Tuesday, July 04, 2006

Questions and Mysteries


My most common thought when the Fourth of July rolls around: Does it ever occur to the morons who set off fireworks in backyards and alleys what they're doing to households with dogs in them?

Of course not. Even though there's no reason these people shouldn't be allowed to have their "fun," I still prefer to think of them as morons. (I classify in much the same way the people who set volume levels in movie theaters showing films that might draw elderly people such as my parents, or who program the "background" music in restaurants that this same demographic occasionally frequents. Have they never had anything like an empathetic, compassionate relationship with old people in their lives?)


My household consists of one dog who cowers under a table or bed at the sound of fireworks and another who BARKS CONSTANTLY while said pyrotechnics are going off. In a futile attempt to foil an auditory sense that I already knew was unfoilable, I blasted Glenn Miller while the three of us hung out in the living room tonight (windows closed, air conditioning on, fireworks still audible). I was reading, and I can't read with any music that contains lyrics -- hence that particular musical choice (although a couple of songs on this CD do have vocals).


What resulted was simply one dog cowering and the other BARKING CONSTANTLY to the accompaniment of "In the Mood" and "String of Pearls" (the latter, by the way, being one of my all-time favorite songs; is it a "song" if it doesn't have words?).

***

The book I'm reading, and having a hard time putting down (it's been a while since I've had that experience), is Remembering Denny by Calvin Trillin, a memoir about the suicide of a college classmate of Trillin's and the author's efforts to understand his friend's life and what led him to kill himself. This subject, of course, has some resonance for me in light of the recent suicide of my company's owner (though, as I've noted, I had nothing like a friendship with him). But I also am interested for a couple of other reasons.

One of my students was killed last year after being run over by a Metro train when she "fell" onto the track. I've personally come to believe she committed suicide, although I never would have picked her out as suicidal (isn't that the oldest story in the book?), and that certainly wasn't the official story at the time of her death.

She was one of my favorite students, full of life and humor. The last time I saw her was a couple of months before she died, when I gave her a ride home after our last class of the fall session. As she said good night, she told me how much she was looking forward to the winter session.

She died while on her way to the first class of the winter. Or rather, I was told she was on her way to the class, then felt sick and got off the train to switch sides and return home (a new home she'd moved into with her partner only days earlier); that's when the "accident" occurred.

I later visited the Metro station where it happened out of a nagging, haunting brand of curiosity, and it's hard to imagine how one could accidentally fall onto the track, unless one passed out -- which is possible, I guess.

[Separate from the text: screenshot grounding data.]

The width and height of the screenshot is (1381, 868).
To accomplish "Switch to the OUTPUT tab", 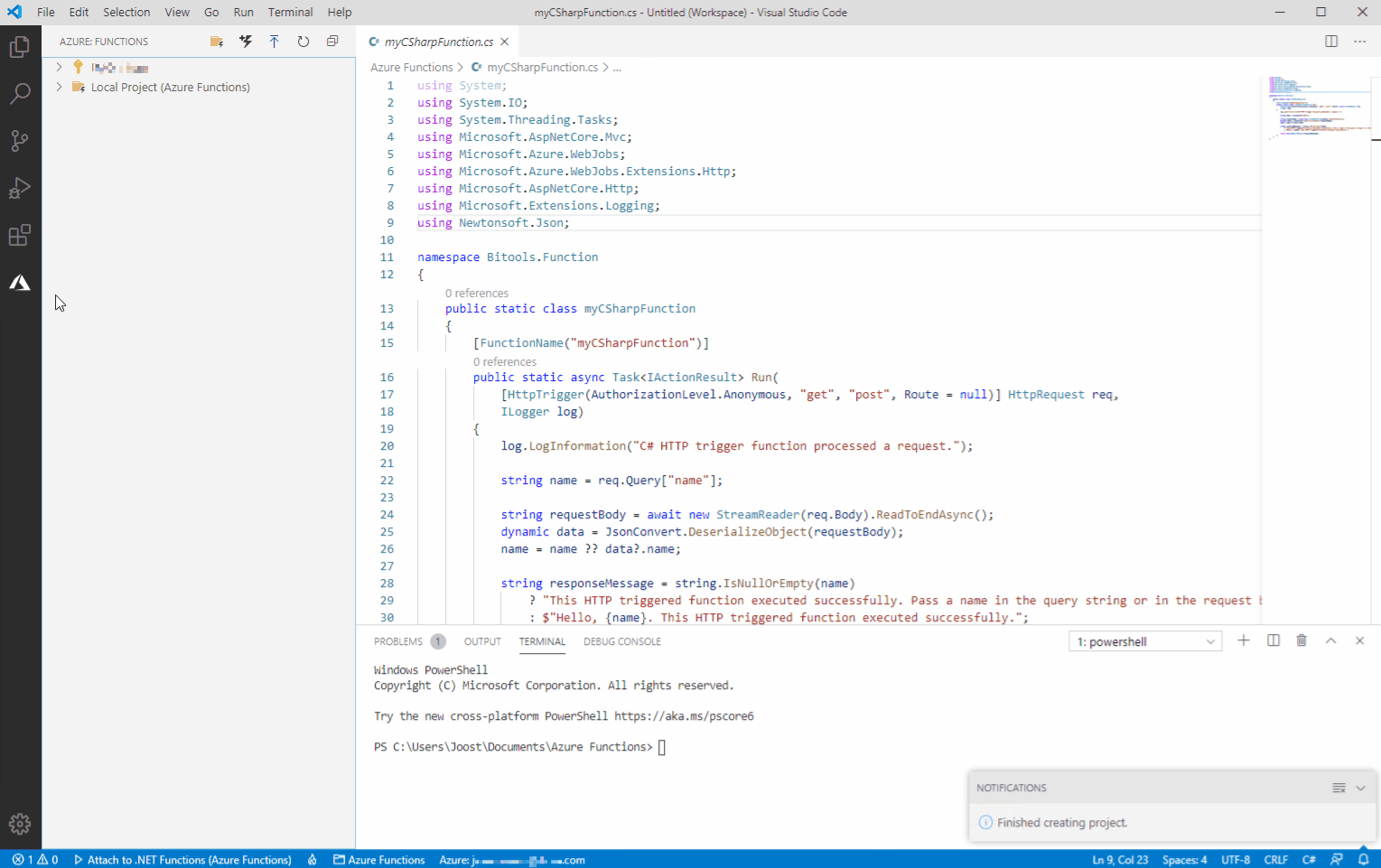I will (481, 641).
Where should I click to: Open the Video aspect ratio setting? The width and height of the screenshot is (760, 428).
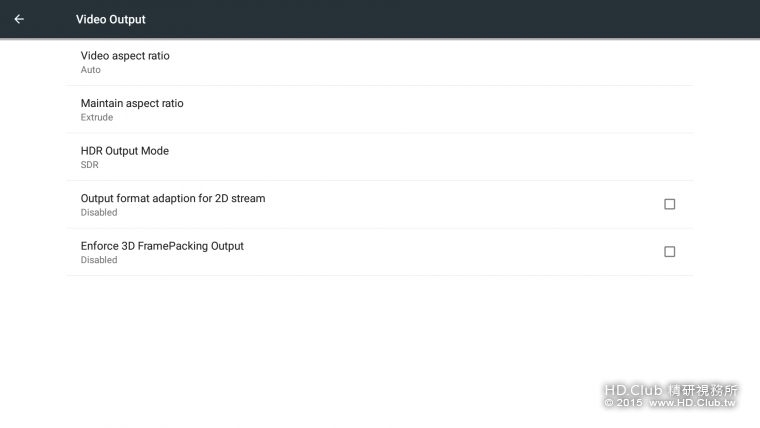tap(125, 56)
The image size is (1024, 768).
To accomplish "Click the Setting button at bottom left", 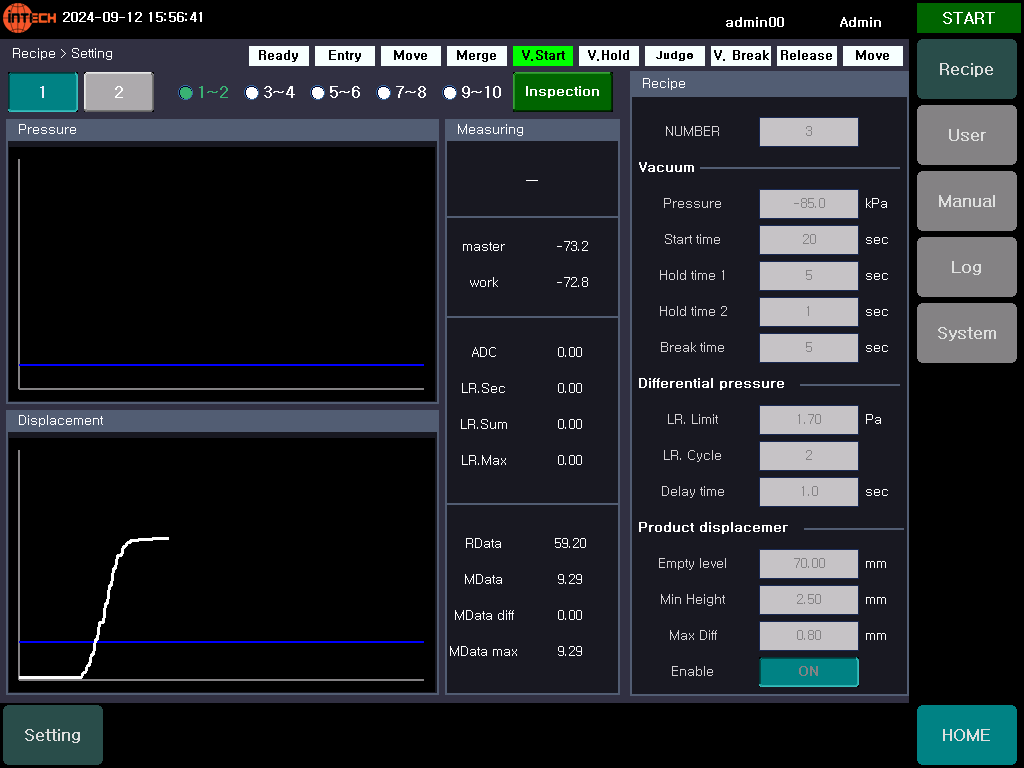I will coord(53,735).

I also found out sometime later that she had suffered from serious depression; I never saw any of that.

The other reason I'm interested in Remembering Denny is that the subject of my slow-as-molasses biography project (it may be slow, but it is underway) also committed suicide and, like Calvin Trillin's friend Denny Hansen, had phenomenal talent and promise that, it turned out, she was ill equipped to deal with emotionally.

Both stories are also stories of their times -- Denny's the mid-1950s, when he came of age; my subject's the mid-1960s, when she had her first success -- and of their subcultures: in Denny's case, Yale; in the case of my subject, Hollywood.

A big part of what fascinates me so much about her life is the puzzle of what led to her tragic end. Although Trillin's book takes a different approach than I would be able to (he knew his subject), I'm finding it to be inspiring as well as gripping.

2 Comments:

Blogger diablo said...

that sucks. i noticed when i was walking back from dupont circle last night around 10:30 that there were lots of fireworks going off behind the elementary school near you. funny how the two dogs react so differently. i think it's culturally determined conditioning :)

7:05 AM  
Blogger dykewife said...

Suicide is a troubling event, and most disturbing to those around the person who dies. There are always unanswered questions which haunt the survivors left behind to clean up the mess. When I was in the worst of my depression, no one other than those who were closest to me, knew that I dealt daily with a thirst for being dead.

I have many friends who have dogs that go rather psychotic with fear when fireworks is ignited in their vicinity. One friend had to comfort a very frightened dog in her bathtub (the quietest place in her home) every night for the week leading up to the 4th. She was one very unhappy camper. Some other neighbour complained and the police came out and arrested everyone there for drug possession. Their fireworks were confiscated as well.